__Your assignment__: Print all entries precisely as they are written.

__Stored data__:
+++
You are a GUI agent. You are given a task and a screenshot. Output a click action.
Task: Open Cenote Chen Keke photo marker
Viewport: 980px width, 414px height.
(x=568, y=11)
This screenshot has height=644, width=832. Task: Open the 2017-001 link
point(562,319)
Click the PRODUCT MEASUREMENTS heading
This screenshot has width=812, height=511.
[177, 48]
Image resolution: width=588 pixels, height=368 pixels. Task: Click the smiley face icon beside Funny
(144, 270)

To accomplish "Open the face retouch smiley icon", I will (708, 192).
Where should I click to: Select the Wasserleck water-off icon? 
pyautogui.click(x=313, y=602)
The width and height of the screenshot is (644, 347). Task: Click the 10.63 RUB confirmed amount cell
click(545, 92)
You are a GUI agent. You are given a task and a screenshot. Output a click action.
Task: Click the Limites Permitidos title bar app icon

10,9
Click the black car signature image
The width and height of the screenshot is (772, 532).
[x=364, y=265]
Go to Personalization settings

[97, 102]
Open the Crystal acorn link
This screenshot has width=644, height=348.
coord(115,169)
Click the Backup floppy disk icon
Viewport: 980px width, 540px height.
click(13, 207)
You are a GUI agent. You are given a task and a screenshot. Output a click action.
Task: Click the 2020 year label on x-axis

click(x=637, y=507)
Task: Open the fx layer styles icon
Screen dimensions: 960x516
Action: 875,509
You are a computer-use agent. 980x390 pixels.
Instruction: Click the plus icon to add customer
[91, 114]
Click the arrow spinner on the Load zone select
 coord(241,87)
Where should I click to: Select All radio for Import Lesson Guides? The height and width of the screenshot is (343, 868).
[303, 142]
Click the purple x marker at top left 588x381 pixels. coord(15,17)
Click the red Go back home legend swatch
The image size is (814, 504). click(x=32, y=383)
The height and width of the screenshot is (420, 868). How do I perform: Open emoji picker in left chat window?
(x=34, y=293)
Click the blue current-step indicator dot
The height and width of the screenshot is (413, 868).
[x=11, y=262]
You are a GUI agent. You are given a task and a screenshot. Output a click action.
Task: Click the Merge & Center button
+++
__Output of the task__:
You are a GUI agent. You are given a task and a screenshot. Output a click action.
Task: Open Cenote Chen Keke photo marker
Viewport: 980px width, 414px height.
(x=568, y=11)
This screenshot has height=644, width=832. Task: Open the 2017-001 link
point(562,319)
Click the PRODUCT MEASUREMENTS heading
This screenshot has width=812, height=511.
[177, 48]
Image resolution: width=588 pixels, height=368 pixels. Task: Click the smiley face icon beside Funny
(144, 270)

To accomplish "Open the face retouch smiley icon", I will (708, 192).
Where should I click to: Select the Wasserleck water-off icon? 
pyautogui.click(x=313, y=602)
The width and height of the screenshot is (644, 347). Task: Click the 10.63 RUB confirmed amount cell
click(545, 92)
You are a GUI agent. You are given a task and a screenshot. Output a click action.
Task: Click the Limites Permitidos title bar app icon

10,9
Click the black car signature image
The width and height of the screenshot is (772, 532).
[x=364, y=265]
Go to Personalization settings

[97, 102]
Open the Crystal acorn link
This screenshot has width=644, height=348.
coord(115,169)
Click the Backup floppy disk icon
Viewport: 980px width, 540px height.
click(13, 207)
You are a GUI agent. You are given a task and a screenshot. Output a click action.
Task: Click the 2020 year label on x-axis

click(x=637, y=507)
Task: Open the fx layer styles icon
Screen dimensions: 960x516
Action: 875,509
You are a computer-use agent. 980x390 pixels.
Instruction: Click the plus icon to add customer
[91, 114]
Click the arrow spinner on the Load zone select
 coord(241,87)
Where should I click to: Select All radio for Import Lesson Guides? The height and width of the screenshot is (343, 868).
[303, 142]
Click the purple x marker at top left 588x381 pixels. coord(15,17)
Click the red Go back home legend swatch
The image size is (814, 504). click(x=32, y=383)
The height and width of the screenshot is (420, 868). How do I perform: Open emoji picker in left chat window?
(x=34, y=293)
Click the blue current-step indicator dot
The height and width of the screenshot is (413, 868).
[x=11, y=262]
You are a GUI agent. You are given a task and a screenshot. Output a click action.
Task: Click the Merge & Center button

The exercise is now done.